*** Opening of EXERCISE MATERIALS ***

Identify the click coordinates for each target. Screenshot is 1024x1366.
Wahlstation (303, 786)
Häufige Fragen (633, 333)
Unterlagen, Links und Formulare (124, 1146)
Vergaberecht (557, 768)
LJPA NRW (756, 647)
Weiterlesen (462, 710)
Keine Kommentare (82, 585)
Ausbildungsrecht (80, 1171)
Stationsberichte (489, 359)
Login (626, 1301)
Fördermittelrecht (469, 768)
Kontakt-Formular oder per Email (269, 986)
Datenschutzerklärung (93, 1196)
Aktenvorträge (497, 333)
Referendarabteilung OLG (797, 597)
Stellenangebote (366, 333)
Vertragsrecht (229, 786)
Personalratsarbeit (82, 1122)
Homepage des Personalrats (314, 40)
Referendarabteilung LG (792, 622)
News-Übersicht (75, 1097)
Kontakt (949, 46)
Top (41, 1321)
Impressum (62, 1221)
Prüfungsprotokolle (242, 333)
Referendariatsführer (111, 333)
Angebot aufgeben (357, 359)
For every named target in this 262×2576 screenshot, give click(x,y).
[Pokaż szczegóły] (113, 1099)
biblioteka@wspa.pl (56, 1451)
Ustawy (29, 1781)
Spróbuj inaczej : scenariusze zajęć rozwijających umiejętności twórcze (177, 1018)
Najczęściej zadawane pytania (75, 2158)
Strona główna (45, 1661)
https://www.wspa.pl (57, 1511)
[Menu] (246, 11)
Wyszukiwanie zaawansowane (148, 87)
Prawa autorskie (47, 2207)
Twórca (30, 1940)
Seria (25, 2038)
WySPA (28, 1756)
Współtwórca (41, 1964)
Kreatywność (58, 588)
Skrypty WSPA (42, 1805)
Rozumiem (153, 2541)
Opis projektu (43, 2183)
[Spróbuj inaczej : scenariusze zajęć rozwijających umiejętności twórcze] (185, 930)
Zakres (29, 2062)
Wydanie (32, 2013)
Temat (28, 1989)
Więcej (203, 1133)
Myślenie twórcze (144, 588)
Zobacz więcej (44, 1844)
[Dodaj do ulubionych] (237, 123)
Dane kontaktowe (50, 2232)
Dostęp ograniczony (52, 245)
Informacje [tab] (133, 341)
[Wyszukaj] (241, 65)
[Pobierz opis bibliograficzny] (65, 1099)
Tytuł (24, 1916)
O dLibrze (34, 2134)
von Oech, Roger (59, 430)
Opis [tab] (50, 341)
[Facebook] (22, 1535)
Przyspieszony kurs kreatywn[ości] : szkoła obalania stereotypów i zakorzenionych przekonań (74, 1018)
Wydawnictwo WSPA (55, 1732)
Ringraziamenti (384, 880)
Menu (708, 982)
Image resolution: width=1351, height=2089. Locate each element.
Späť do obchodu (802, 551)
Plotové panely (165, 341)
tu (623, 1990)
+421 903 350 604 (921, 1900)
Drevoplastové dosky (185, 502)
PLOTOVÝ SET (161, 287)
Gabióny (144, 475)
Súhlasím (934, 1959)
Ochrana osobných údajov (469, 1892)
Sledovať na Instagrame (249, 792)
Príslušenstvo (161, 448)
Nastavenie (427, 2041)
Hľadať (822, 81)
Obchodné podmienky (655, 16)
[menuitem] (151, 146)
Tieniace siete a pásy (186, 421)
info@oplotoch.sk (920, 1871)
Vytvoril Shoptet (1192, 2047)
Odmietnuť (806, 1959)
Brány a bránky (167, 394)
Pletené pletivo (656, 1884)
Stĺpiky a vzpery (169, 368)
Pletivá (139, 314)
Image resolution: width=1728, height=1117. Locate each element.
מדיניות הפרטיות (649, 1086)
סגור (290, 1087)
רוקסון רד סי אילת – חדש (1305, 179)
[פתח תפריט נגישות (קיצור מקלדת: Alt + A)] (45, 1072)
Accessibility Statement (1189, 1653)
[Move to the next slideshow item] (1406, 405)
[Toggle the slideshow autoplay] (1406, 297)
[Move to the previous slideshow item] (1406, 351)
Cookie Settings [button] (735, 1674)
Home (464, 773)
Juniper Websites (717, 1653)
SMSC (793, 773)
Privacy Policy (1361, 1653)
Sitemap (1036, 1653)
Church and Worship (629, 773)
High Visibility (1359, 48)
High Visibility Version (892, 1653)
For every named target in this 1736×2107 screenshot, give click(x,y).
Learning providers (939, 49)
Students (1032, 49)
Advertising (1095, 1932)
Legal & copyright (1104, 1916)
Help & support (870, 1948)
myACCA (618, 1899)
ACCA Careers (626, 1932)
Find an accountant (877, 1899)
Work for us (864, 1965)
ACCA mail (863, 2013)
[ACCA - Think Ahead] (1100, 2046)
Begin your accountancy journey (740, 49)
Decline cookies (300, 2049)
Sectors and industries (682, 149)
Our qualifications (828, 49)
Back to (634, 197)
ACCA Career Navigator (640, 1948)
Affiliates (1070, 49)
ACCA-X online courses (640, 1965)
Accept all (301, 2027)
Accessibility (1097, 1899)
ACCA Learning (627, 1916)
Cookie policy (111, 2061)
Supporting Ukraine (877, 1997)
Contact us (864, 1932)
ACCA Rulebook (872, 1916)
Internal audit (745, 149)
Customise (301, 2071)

*** Close of EXERCISE MATERIALS ***

Using the entries above, extract exactly the span from the line with "Learning providers (939, 49)" to the line with "Contact us (864, 1932)", both lines included; leave out everything else.

### WRITTEN RESPONSE
Learning providers (939, 49)
Students (1032, 49)
Advertising (1095, 1932)
Legal & copyright (1104, 1916)
Help & support (870, 1948)
myACCA (618, 1899)
ACCA Careers (626, 1932)
Find an accountant (877, 1899)
Work for us (864, 1965)
ACCA mail (863, 2013)
[ACCA - Think Ahead] (1100, 2046)
Begin your accountancy journey (740, 49)
Decline cookies (300, 2049)
Sectors and industries (682, 149)
Our qualifications (828, 49)
Back to (634, 197)
ACCA Career Navigator (640, 1948)
Affiliates (1070, 49)
ACCA-X online courses (640, 1965)
Accept all (301, 2027)
Accessibility (1097, 1899)
ACCA Learning (627, 1916)
Cookie policy (111, 2061)
Supporting Ukraine (877, 1997)
Contact us (864, 1932)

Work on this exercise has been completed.